The E2 glycoprotein of classical swine fever virus (CSFV) plays multiple roles in the viral life cycle. The chimeric live attenuated C strain with the E2 substitution of bovine viral diarrhea virus (BVDV) is a promising marker vaccine candidate. In this study, the recombinant chimeric CSFV/bE2 cDNA clone harboring heterologous E2 (bE2) of BVDV was constructed by genetic approaches. Recombinant infectious virus rCSFV/bE2 (P11) was recovered by 11 serial passages of transfected PK15 cells. Viral genome sequencing showed that a glutamic acid to glycine mutation (E260G) at position 260 of the bE2 was observed in rCSFV/bE2 P11. Alignment of amino acid sequences displayed that the glycine was one of three conserved residues in pestivirus E2. When the glutamic acid to glycine substitution (E260G) was introduced into chimeric CSFV/bE2 cDNA clone, the high-titer infectious rCSFV/bE2_E260G was rescued. The glycine to glutamic acid substitution at corresponding position in CSFV E2 resulted in significantly decreased rCSFV/E2_G259E production. We further identified that the conserved E2 residue G259 played a critical role in the release and binding activity of CSFV and that the E2 residues G259 and V111 modulated synergistically infectious virus production and replication.

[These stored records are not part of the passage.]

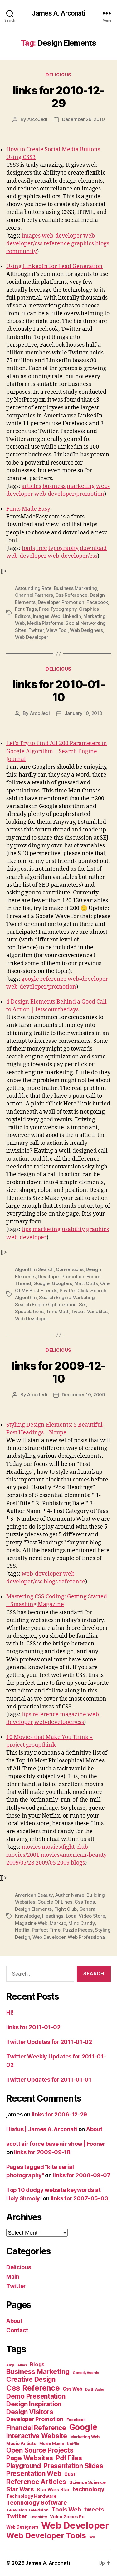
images (31, 235)
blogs (102, 243)
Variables (97, 1311)
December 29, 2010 (83, 119)
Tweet (78, 1311)
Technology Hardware (31, 2496)
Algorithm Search (34, 1269)
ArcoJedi (37, 119)
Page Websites (29, 2458)
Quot (69, 2474)
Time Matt (57, 1311)
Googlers (62, 1283)
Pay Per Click (74, 1290)
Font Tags (26, 609)
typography (63, 548)
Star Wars (20, 2489)
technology (88, 2489)
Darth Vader (94, 2389)
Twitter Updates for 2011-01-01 (48, 2079)
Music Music (51, 2443)
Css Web (72, 2388)
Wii (92, 2537)
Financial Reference (36, 2428)
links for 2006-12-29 (59, 2114)
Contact (17, 2330)
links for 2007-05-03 (79, 2198)
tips (26, 1229)
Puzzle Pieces (78, 1930)
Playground (23, 2466)
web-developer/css (72, 556)
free (41, 548)
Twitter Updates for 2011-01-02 (49, 2042)
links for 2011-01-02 (33, 2027)
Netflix (22, 1930)
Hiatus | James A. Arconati (41, 2129)
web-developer (62, 235)
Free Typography (57, 609)
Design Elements (33, 1909)
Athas (22, 2365)
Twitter (36, 630)
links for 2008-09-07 (81, 2175)
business (54, 486)
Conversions (69, 1269)
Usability (38, 2517)
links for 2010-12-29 (58, 97)
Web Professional (87, 1937)
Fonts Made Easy (28, 509)
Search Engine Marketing (67, 1297)
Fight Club (65, 1909)
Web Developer (31, 637)
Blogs (37, 2364)
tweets (94, 2509)
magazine (73, 1714)
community (21, 251)
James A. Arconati (58, 13)
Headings (52, 1916)
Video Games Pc (67, 2516)
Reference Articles (36, 2481)
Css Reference (71, 595)
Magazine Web (31, 1923)
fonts (28, 548)
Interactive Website (36, 2436)
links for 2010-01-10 (58, 690)
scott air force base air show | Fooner (55, 2143)
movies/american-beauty (74, 1855)
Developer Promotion (61, 602)
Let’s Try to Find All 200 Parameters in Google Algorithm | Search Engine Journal (56, 751)
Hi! (9, 2012)
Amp (10, 2365)
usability (73, 1229)
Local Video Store (85, 1916)
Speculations (29, 1311)
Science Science (87, 2482)
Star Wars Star (53, 2489)
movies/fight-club (65, 1847)
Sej (82, 1304)
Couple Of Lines (54, 1902)
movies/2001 (22, 1855)
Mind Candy (81, 1923)
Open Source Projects (40, 2450)
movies (31, 1847)
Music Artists (21, 2443)
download (93, 548)
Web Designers (86, 630)
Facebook (97, 602)
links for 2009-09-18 (42, 2152)
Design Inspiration (33, 2404)
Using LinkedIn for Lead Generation (54, 266)
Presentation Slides (73, 2466)
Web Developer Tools (46, 2535)
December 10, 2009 (83, 1395)
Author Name (69, 1895)
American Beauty (34, 1895)
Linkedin (72, 616)
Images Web (46, 616)
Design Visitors (29, 2412)
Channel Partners (34, 595)
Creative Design (31, 2379)
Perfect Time (46, 1930)
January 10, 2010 (83, 713)
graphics (82, 243)
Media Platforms (45, 623)
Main (12, 2276)
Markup (58, 1923)
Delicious (58, 74)
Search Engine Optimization (45, 1304)
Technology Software (36, 2502)
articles (31, 486)
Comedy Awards (86, 2373)
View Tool (57, 630)
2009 (63, 1862)
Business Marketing (75, 588)
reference (57, 243)
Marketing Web (85, 2436)
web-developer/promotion (69, 494)
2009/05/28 (20, 1862)
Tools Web (66, 2509)
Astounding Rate (33, 588)
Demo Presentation (35, 2396)
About (94, 2129)
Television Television (27, 2510)
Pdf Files (69, 2458)
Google (41, 1283)
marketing (81, 486)
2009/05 (46, 1862)
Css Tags (85, 1902)
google (30, 979)
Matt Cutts (86, 1283)
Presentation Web (33, 2473)
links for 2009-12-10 (58, 1372)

经典猪瘟病毒 (CSFV) 的 E2 糖蛋白在病毒生命周期中发挥多种作用。具有牛病毒性腹泻病毒（BVDV）的E2替代的嵌合减毒活C株是有希望的标记疫苗候选物。在这项研究中，通过遗传方法构建了含有BVDV异源E2（bE2）的重组嵌合CSFV / bE2 cDNA克隆。通过转染的 PK15 细胞的 11 次连续传代回收重组感染病毒 rCSFV/bE2 (P11)。病毒基因组测序显示，在 rCSFV/bE2 P11 中观察到 bE2 第 260 位的谷氨酸到甘氨酸突变 (E260G)。氨基酸序列比对显示甘氨酸是瘟病毒中三个保守残基之一E2。当谷氨酸甘氨酸取代（E260G）被引入嵌合CSFV/bE2 cDNA克隆时，高效价感染性rCSFV/bE2 _E260G被挽救。CSFV E2 中相应位置的甘氨酸取代谷氨酸导致rCSFV/E2 _G259E产量显着降低。我们进一步确定了保守的 E2 残基 G259 在 CSFV 的释放和结合活性中起关键作用，并且 E2 残基 G259 和 V111 协同地调节感染性病毒的产生和复制。